The car-tax portion of Looney’s proposal is the same, he said.

“I appreciate what Sen. Looney’s trying to do for the folks in his district, but it would have a long-term negative effect on the state and will be exacerbated in our cities,” Fasano said.

State Rep. Chris Davis, R-Ellington, ranking member of the tax-writing Finance, Revenue and Bonding Commission, said Thursday that while Looney’s bill starts the legislative conversation, there’s little he could support and little that would help his constituents.

Davis said that there seems to be no mechanism to keep towns and cities whole on the proposed $50,000 exemption, other than a general goal to provide funding for education and the payment in lieu of taxes for tax-exempt properties.

“The idea of having a statewide mill rate higher that the local mill rate in certain towns, on top of local property taxes, will be hard on many of my constituents, especially those on fixed incomes,” he said. “I don’t see that we need to do something to reduce property taxes on the local level when we could provide them relief from unfunded (state) mandates. I don’t see this accomplishing what Sen. Looney says. Indeed it may lead to more taxes.”  

Praise for starting discussion back to top

Joe DeLong, executive director of the Connecticut Conference of Municipalities, took a wait-and-see approach to the bill, praising Looney for starting a new statewide discussion on the issues of taxation, which are often the focus of many public-policy discussions.

“The more that we can get discussions with different parties at the table, it’s a good thing,” DeLong said in a phone interview Thursday morning. “We need to bring the people impacted together, but also the General Assembly.”

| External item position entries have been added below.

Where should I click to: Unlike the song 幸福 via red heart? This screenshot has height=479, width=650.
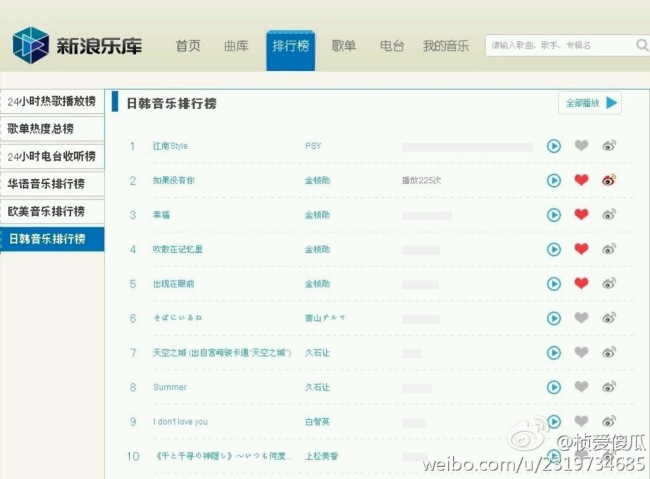coord(581,214)
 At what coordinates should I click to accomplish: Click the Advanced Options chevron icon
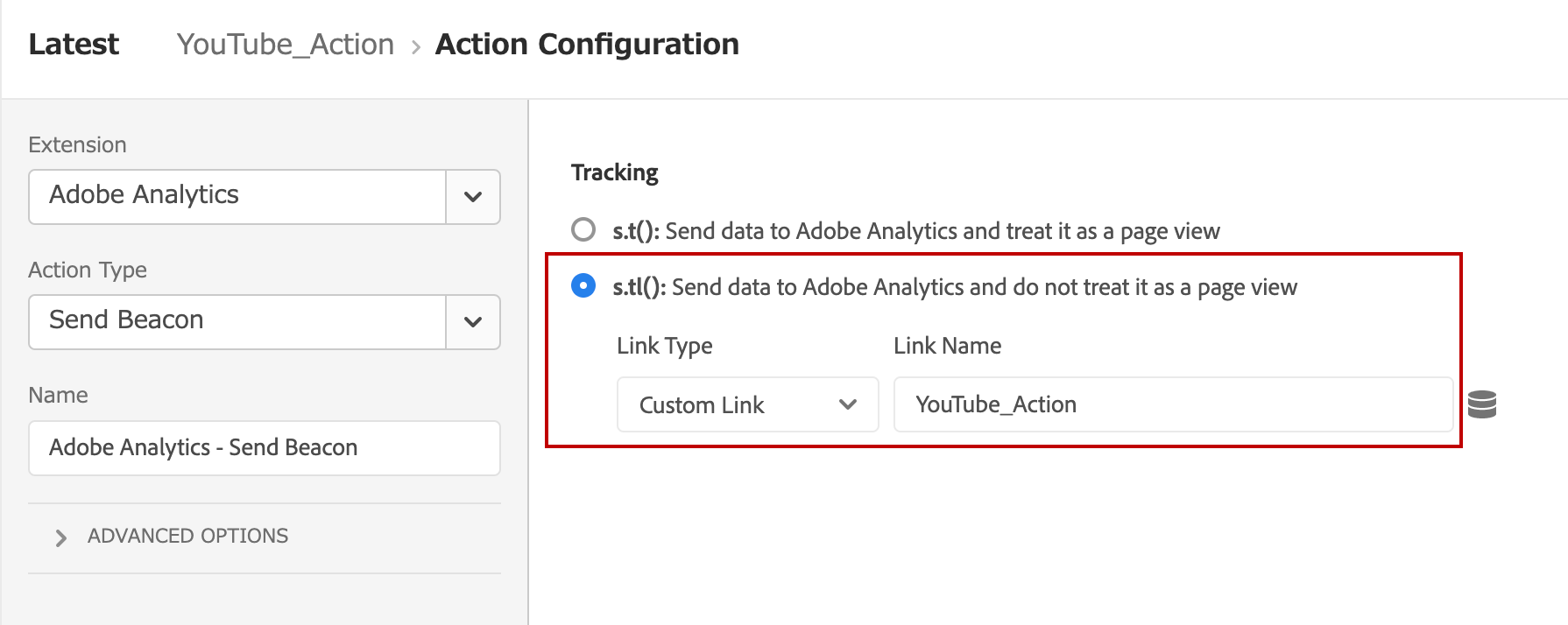tap(60, 537)
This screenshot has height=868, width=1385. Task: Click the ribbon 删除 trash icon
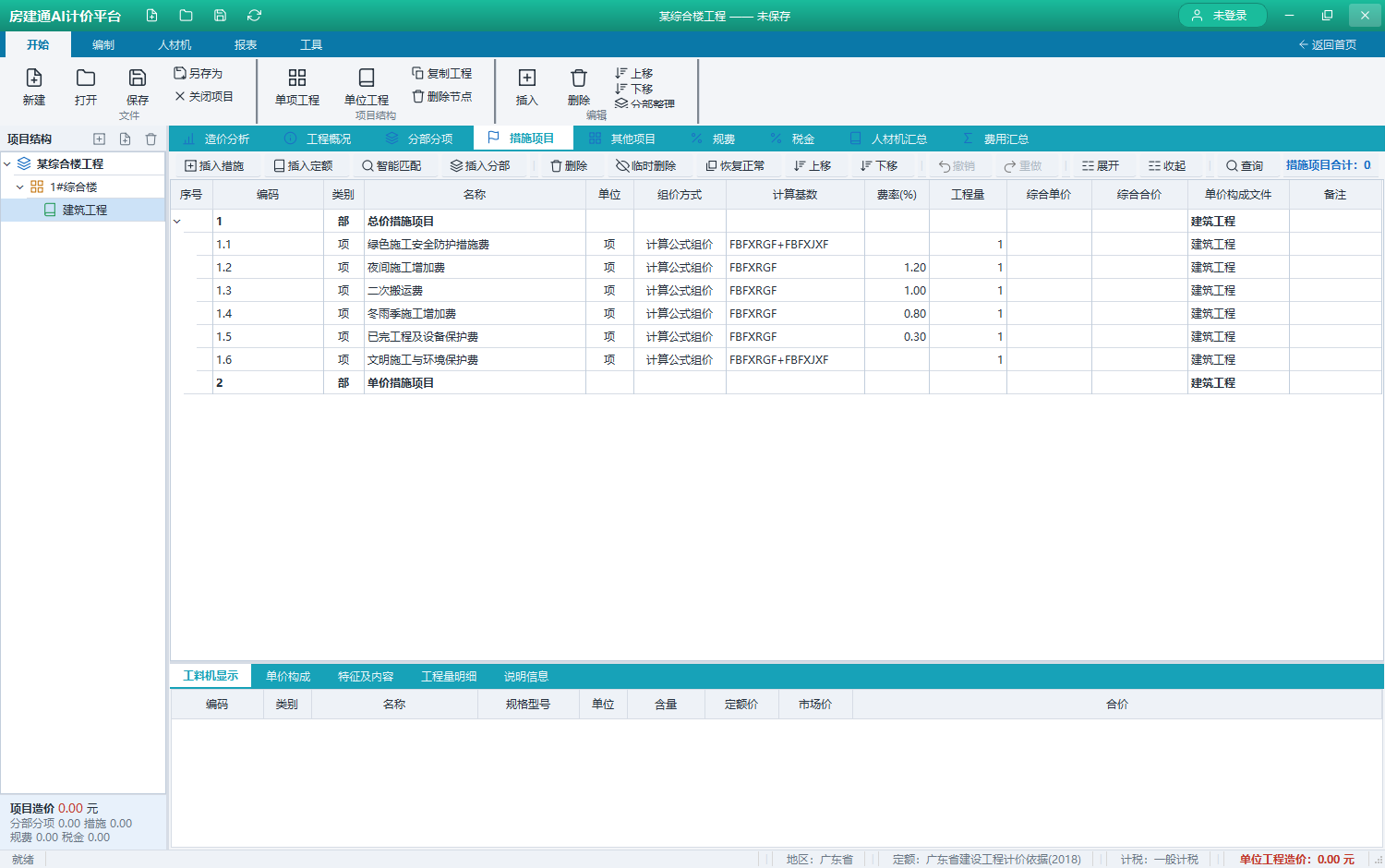point(579,78)
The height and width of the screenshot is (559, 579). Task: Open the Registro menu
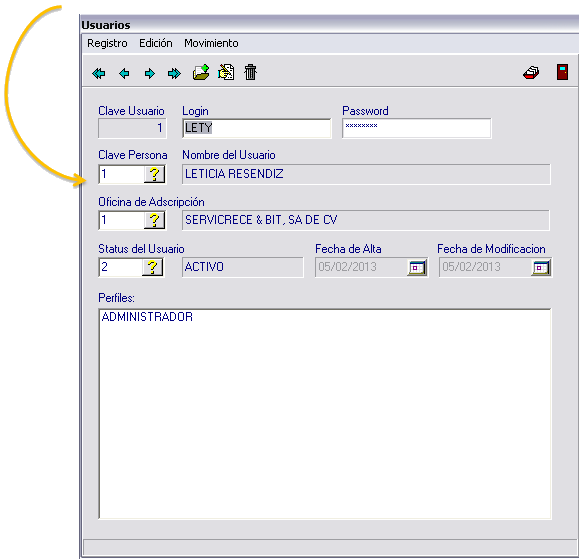[107, 43]
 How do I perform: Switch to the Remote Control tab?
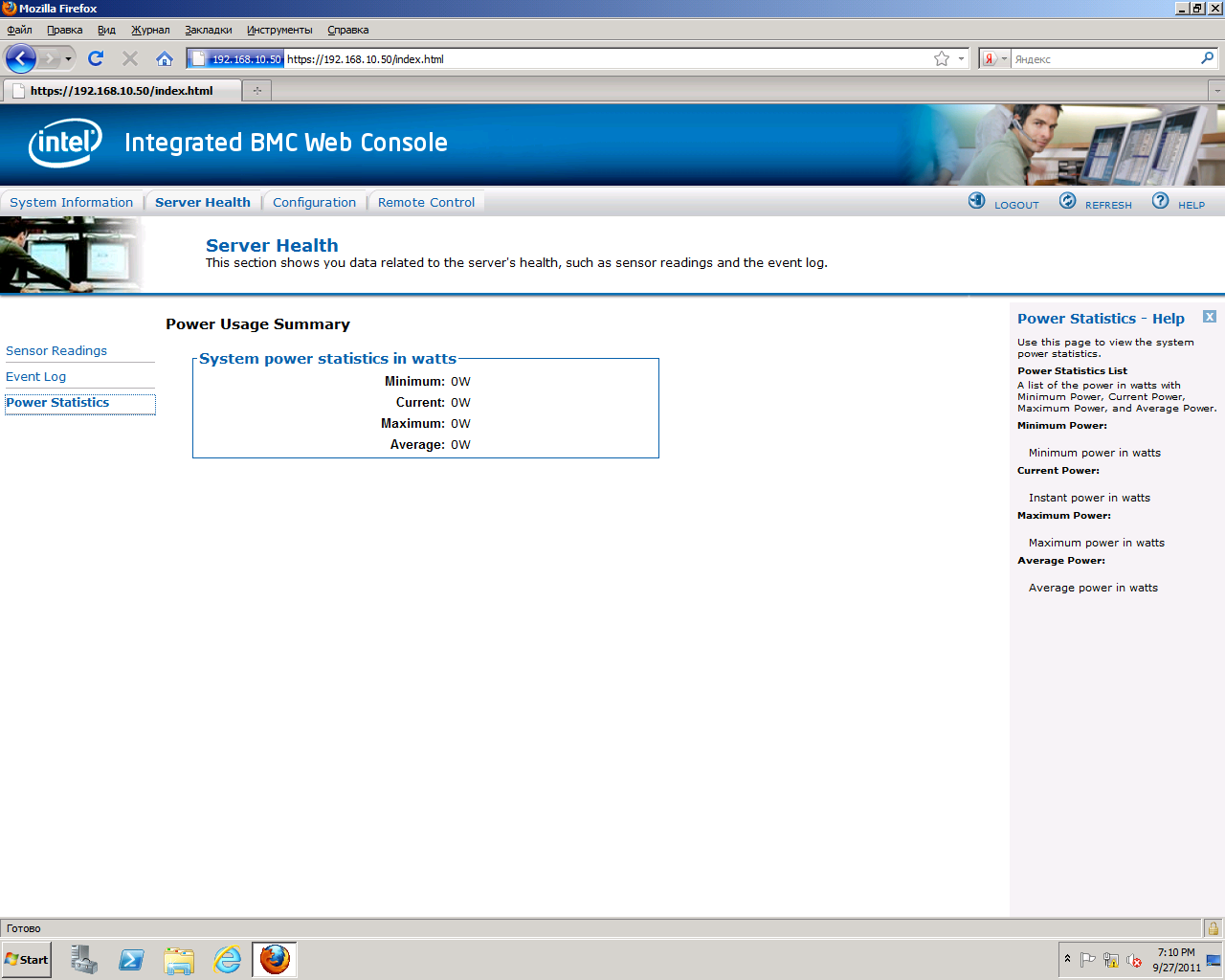(x=426, y=202)
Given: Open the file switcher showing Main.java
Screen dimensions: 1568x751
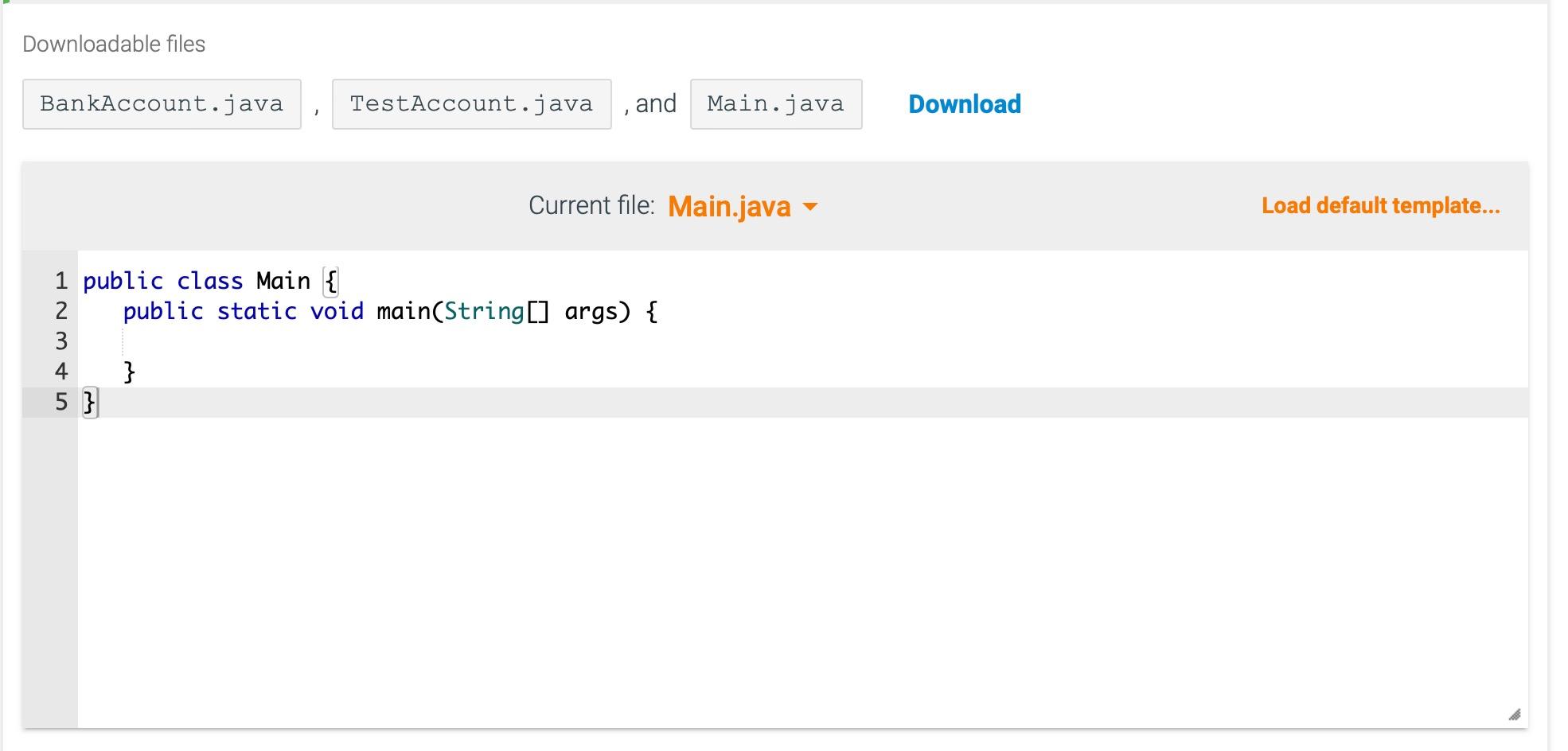Looking at the screenshot, I should (730, 207).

DeLong, whose group represents the state’s towns and cities in the Capitol, said Thursday that the many parts of Looney’s proposal indicates that the bill is likely a way to get all the issues into play for the long, 23-week budget-setting session that ends June 5.

“First off, I’m not going to be critical out of the gates,” DeLong said. “This is an avenue for conversation about things that need to be talked about. If they want to make the car tax fairer, we’d love to have that conversation.”

He said he is concerned that in recent years, while lawmakers initially expressed interest in thorny issues and held initial meetings to gather opinions, elected officials often dropped the ball and gradually stopped meeting.

 “The more that we can get discussions with different parties at the table, it’s a good thing,” DeLong said.

 Proposals to eliminate local car taxes date back at least 10 years, to the administration of Republican Gov. M. Jodi Rell.

 State Rep. Jason Rojas, D-East Hartford, co-chairman of the tax-writing Finance, Revenue and Bonding Committee, said Looney’s proposal is an attempt to accomplish what generations of state lawmakers and governors have tried to do and failed: Reform the state’s local property-tax system.

 “We’ve never really been able to do it,” Rojas said. “The overall spirit of it is to try to find equity in how property taxes are levied. There are huge differences in mill rates. Searching for an overall attempt to create equity is a good way to look at it,” he said.

 The current local taxes on personal vehicles represents as much as $900 million a year in revenue for towns and cities. Mill rates vary throughout the state, with cities such as Bridgeport and Hartford among the highest, while Greenwich is among the lowest.

 A mill rate of 1 would have a $1 tax per $1,000 in property value, or $20 on a car valued at $20,000. Greenwich’s mill rate was 11.2 in 2018, while Bridgeport’s was 54.37 for real estate and 37 for vehicles. Fairfield’s mill rate was 25.45.